This has been hard work. If I had a warm, snug barn, heated water buckets, and whatever else makes living with such cold more bearable, it might be easier. I have a whole new respect for our BYH'ers that live in the frozen areas. 

It takes me hours twice a day to care for the animals. What was easy and quick has turned into a frozen lot of hard work. For my new lambs, it is life and death. 

Our dogs are working dogs. Keeping them warm has not been hard. they are happy in the snow. But they must have a dry place to get out of the wind, somewhere to snug down and warm up. We have had a bobcat prowling around, so one dog goes in the barn at night, 1 in the pasture next to the barn, with a part of the barn for shelter. 1 stays in the back yard and side pasture that goes to the back of the barn and two in the front, they have access to the porch and dog beds. 

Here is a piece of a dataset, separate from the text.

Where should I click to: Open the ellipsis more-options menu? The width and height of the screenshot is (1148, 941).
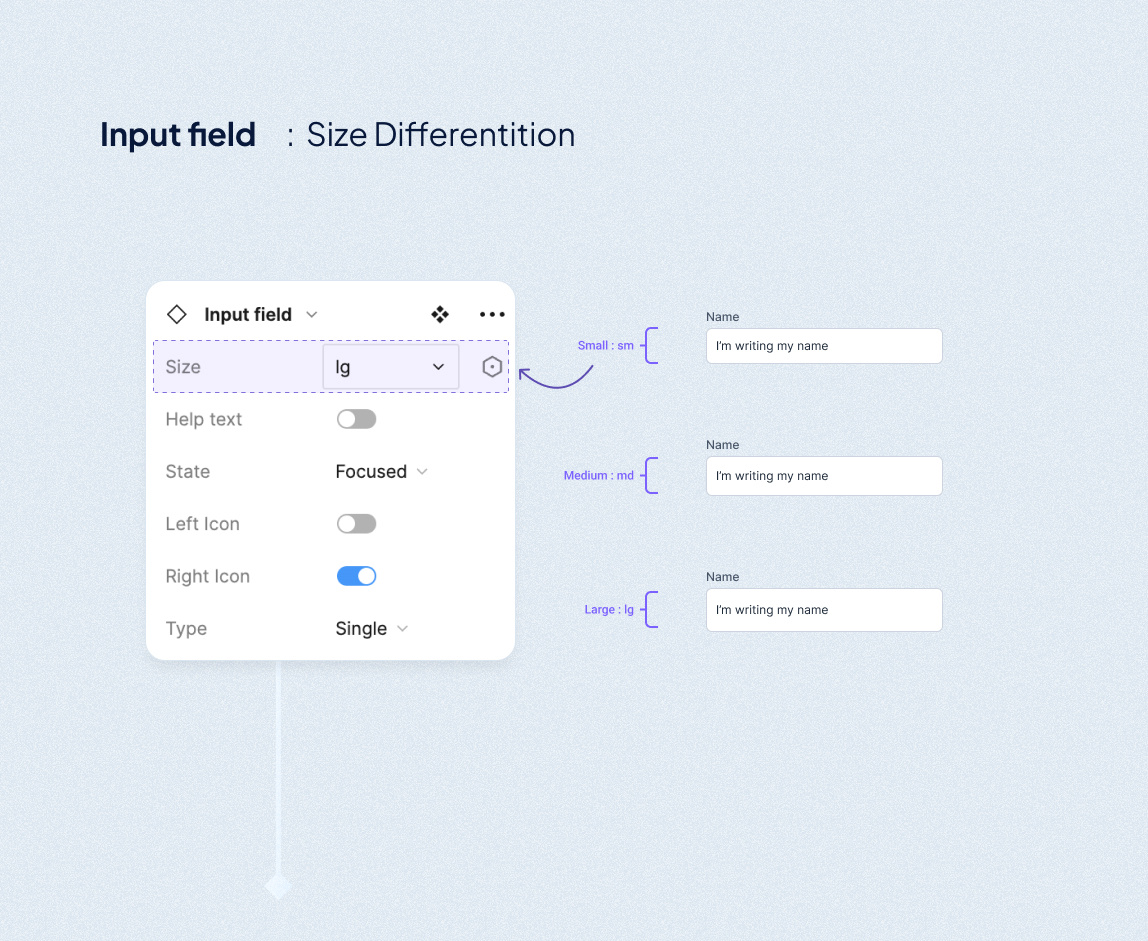[x=492, y=314]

The roads are VERY bad, you'd better have EVERYTHING you need plus what you might need. There has been LOTS of wrecks. Schools are cancelled, many businesses are closed, because people can't get there. It was on the news this morning that grocery stores would be open from 10 AM to 2 PM. 

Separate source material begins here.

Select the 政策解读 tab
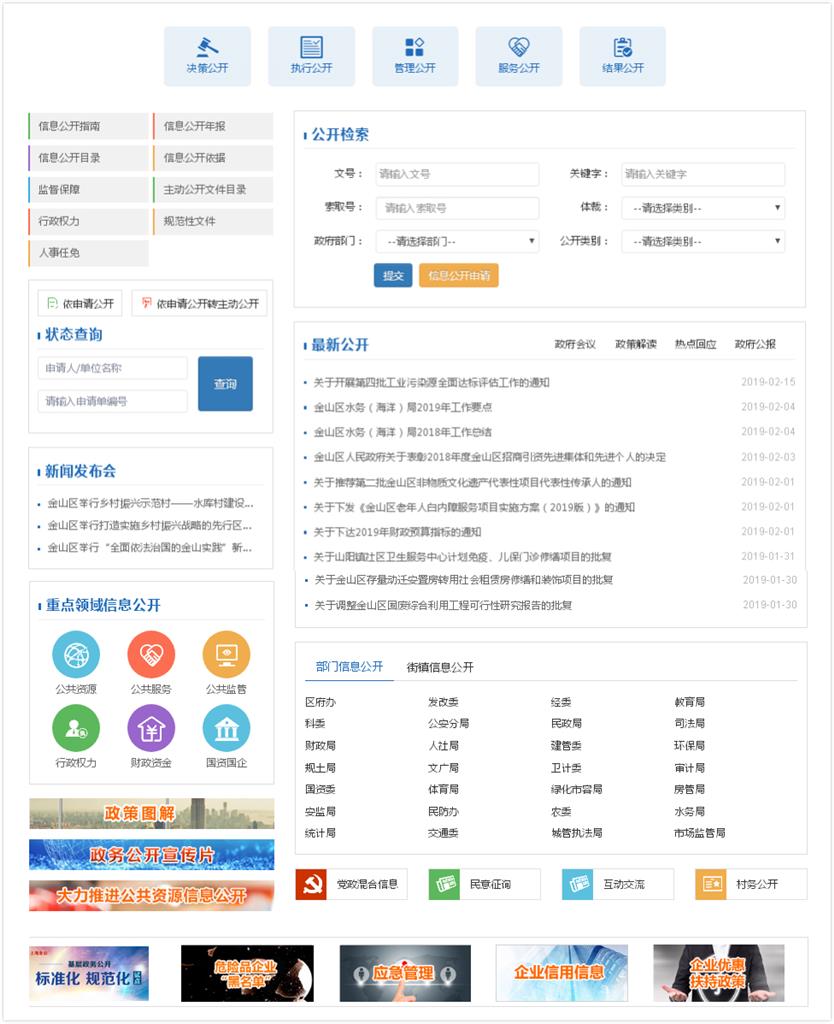834x1024 pixels. coord(636,344)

Rolling blackouts add to the misery. Trees fall in power lines, they break under ice loads. People are cold, have no heat, no way to cook food. Millions have no power at all for hours or days. 

We have had an ice storm, then sleet for a day and night, then snow, then below ZERO temperatures. Tomorrow, actually starting tonight, is another ice storm and the next day is more snow. Four days from now we will briefly get above freezing. Sunday, the 21st will finally warm up and start thawing out. 

We have not lost power-so far. Our water pipes have not frozen up. We are all electric and have no other source of heat. If you have no other source of heat, you might want to think about that.


----------



## Alaskan (Feb 19, 2021)

There is nothing worse than driving on icy slushy roads in summer tires...  

So that alone is something that just can't be fixed if you live where snow is so rare.

Even expensive "all weather" tires are crap compared to quality snow tires. 

So yeah... no one down there should get in a car.


----------



## messybun (Feb 19, 2021)

I saw the other day for all those without power to get a tent in the house and cover it with a blanket or two for extra warmth. 
Cover your bird cages with towels if you have indoor birds. Also, hot hands covered in a towel can be a quick help. I don’t know how many people on here have indoor birds, but for those who do, smoke can be worse than cold so be careful near fires. 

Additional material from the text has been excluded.